**How to complete this task:** Pick up the schema template placeholder reference below at the point where it stops, and carry on in the same technical style.

**Provided text:**
########################################

{{schema_import}} | simple sub | derived: from a repository or validators file, relative path to the matching table file (typically '../schema/{{name}}') |
{{name}} | simple sub | per-table param — kebab-case singular (user) |
{{name_camel}} | simple sub | derived from name (user, orderItem) |
{{name_pascal}} | simple sub | derived from name (User, OrderItem) |
{{table_name}} | simple sub | per-table param, default = snake_case plural of name (users, order_items) |
{{pk}} | metadata | per-table param — serial-int | uuid | cuid2 | text (drives the rows below) |
{{pk_definition}} | block | the actual PK column line — see "PK Variants" table |
{{pk_field}} | simple sub | always id for the four PK variants this skill ships |
{{pk_ts_type}} | simple sub | number for serial-int, string for uuid / cuid2 / text |
{{pk_extra_imports}} | block | empty for serial-int / uuid / text; import { createId } from '@paralleldrive/cuid2'; for cuid2 |
{{relation_imports}} | block | for each table in relations[], emit import { {{relatedCamel}} } from './{{related-kebab}}'; |
{{domain_columns}} | block | the agent (or user) replaces this with the actual non-PK, non-timestamp columns for the entity. Leave as a TODO comment if the user hasn't provided them yet. |
{{timestamps_block}} | block | see expansion below — emit when timestamps=true, remove the line entirely when false |
{{soft_delete_block}} | block | see expansion below — emit in the columns block when soft_delete=true |
{{indexes}} | block | one index(...) line per foreign key column (and any composite (authorId, publishedAt)-style indexes the user wants) |
{{soft_delete_index}} | block | the partial index on deletedAt (see expansion below); emit only when soft_delete=true |
{{relations_body}} | block | one one(...) / many(...) line per related table; see expansion below |
{{insert_refinements}} | block | drizzle-zod refinement callbacks for the INSERT shape; leave the example comment if none provided |
{{update_refinements}} | block | same for the partial UPDATE shape |
{{exports}} | block | inside schema-index.ts.template: one export * from './{{name}}'; line per table; append on each new-table run |
If a template emits a {{placeholder}} not in this table, that's a bug — file it under gotchas.md.
Block Expansions
The table.ts.template uses placeholder blocks for variable-shaped sections — the agent must expand them per parameters, not just text-substitute.
{{timestamps_block}} (when timestamps=true)
createdAt: integer({ mode: 'timestamp_ms' })
.notNull()
.$defaultFn(() => new Date()),
updatedAt: integer({ mode: 'timestamp_ms' })
.notNull()
.$defaultFn(() => new Date())

########################################

**Dataset excerpts:**
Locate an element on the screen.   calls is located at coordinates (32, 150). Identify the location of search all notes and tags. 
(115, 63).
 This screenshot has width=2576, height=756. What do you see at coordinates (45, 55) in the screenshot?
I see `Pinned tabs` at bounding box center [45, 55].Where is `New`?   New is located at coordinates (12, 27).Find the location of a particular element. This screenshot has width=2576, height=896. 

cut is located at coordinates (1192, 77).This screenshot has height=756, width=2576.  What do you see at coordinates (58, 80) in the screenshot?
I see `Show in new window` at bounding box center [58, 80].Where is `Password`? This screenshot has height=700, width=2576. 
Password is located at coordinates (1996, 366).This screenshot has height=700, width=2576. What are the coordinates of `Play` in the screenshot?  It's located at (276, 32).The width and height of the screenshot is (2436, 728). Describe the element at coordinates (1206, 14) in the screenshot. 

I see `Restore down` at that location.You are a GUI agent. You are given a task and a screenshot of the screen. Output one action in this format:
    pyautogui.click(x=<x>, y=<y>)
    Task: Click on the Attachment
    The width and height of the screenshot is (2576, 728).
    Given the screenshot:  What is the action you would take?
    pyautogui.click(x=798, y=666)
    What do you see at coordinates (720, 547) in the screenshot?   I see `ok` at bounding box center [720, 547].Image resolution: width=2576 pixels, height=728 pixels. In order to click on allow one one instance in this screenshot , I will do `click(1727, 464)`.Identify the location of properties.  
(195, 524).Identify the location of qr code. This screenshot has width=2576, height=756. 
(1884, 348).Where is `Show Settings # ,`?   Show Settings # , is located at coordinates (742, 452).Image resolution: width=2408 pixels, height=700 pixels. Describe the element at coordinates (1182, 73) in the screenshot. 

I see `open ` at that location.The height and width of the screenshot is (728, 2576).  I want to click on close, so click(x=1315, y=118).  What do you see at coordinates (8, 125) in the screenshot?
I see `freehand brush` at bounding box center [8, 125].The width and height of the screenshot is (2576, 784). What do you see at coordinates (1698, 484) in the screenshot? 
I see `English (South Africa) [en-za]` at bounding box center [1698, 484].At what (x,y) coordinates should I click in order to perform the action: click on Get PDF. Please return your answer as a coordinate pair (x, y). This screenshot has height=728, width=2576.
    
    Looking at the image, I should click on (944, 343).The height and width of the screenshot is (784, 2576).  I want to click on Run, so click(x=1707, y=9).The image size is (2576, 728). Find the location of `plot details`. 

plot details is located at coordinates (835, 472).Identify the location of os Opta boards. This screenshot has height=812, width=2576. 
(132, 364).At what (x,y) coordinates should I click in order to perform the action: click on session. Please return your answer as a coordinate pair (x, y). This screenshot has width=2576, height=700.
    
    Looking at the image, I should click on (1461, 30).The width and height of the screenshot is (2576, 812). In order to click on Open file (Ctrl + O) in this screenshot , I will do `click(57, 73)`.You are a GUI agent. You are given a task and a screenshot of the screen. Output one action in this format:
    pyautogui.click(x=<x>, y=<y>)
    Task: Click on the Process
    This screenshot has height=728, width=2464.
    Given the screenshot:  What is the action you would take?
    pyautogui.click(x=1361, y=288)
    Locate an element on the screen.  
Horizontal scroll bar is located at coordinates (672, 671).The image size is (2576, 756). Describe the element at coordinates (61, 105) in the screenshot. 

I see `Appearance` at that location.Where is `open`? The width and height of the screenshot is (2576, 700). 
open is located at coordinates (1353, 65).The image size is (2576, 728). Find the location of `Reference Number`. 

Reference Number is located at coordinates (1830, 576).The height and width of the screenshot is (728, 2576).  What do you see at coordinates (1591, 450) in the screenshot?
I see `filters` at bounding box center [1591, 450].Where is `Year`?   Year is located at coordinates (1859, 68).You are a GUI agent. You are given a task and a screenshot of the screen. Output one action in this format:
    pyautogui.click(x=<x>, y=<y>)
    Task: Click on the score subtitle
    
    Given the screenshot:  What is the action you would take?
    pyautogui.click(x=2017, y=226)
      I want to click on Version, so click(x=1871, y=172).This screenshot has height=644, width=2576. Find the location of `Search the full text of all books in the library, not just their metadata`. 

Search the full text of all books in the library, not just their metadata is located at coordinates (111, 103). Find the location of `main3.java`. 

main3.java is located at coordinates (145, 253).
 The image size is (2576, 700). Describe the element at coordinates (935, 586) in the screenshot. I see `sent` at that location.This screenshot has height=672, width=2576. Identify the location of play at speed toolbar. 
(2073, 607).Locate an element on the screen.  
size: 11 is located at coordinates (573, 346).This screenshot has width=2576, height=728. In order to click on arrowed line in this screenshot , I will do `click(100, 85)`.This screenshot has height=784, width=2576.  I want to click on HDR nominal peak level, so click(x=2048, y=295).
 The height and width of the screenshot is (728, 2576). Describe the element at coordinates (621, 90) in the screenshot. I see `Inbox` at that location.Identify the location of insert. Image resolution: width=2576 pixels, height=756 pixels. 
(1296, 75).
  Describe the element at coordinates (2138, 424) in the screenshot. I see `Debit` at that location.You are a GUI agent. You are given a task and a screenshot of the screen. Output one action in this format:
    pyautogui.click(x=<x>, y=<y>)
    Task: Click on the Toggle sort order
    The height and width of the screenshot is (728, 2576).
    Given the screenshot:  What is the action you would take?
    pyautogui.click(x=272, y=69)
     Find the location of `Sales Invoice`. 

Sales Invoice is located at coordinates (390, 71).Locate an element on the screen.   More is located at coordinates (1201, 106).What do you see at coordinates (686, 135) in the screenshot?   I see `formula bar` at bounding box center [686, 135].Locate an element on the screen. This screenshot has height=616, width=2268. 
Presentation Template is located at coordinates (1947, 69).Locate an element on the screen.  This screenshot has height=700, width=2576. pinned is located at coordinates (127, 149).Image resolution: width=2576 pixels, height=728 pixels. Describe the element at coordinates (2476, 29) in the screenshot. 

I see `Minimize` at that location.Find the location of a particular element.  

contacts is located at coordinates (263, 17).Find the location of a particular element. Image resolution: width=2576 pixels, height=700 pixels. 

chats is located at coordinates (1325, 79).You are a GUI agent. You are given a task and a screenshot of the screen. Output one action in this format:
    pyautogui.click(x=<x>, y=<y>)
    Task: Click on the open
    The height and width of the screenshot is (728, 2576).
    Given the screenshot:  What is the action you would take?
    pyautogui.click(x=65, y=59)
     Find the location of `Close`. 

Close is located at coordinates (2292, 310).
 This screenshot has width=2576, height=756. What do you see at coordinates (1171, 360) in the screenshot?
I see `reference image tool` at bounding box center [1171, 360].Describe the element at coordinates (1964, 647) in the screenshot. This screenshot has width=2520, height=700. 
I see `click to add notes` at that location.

########################################

**Result:**
.$onUpdateFn(() => new Date()),
When timestamps=false, remove the line entirely (don't leave the comment marker).
{{soft_delete_block}} (when soft_delete=true)
In the columns block:
deletedAt: integer({ mode: 'timestamp_ms' }),
In the indexes block:
index('{{table_name}}_active_idx').on(table.deletedAt).where(sql`deleted_at IS NULL`),
(Adjust the sql import accordingly.)
{{relations_body}} (when relations is non-empty)
For each related table in relations[], the agent decides whether it's a one or many based on whether the FK lives on the current table (then it's one) or on the related table (then it's many):
parent: one(parents, { fields: [users.parentId], references: [parents.id] }),
posts: many(posts),
If the user can't easily tell, default to one example of each and leave a comment.
{{indexes}} block
For each FK column, emit:
index('{{table_name}}_{{column}}_idx').on(table.{{columnCamel}}),
Cloudflare D1 note
D1 has a different lifecycle: the client is constructed per request from env.DB (the binding), not as a module-level singleton. This skill doesn't ship a D1 client template — follow the official D1 + Drizzle guide for the wiring. The table.ts.template, repository.ts.template, and validators.ts.template are still usable with D1 — only the client module differs.
Reference Files
Related Skills
drizzle-sqlite — The library-reference rules these templates encode. The conventions doc cites specific rule filenames from it. Read it when you need to make an informed exception, debug a generated file, or scaffold something outside the templates' scope (custom migrations, complex queries, performance work).
better-auth-scaffold — Scaffolds Better Auth on top of a Drizzle DB; can be run after this skill provides the client.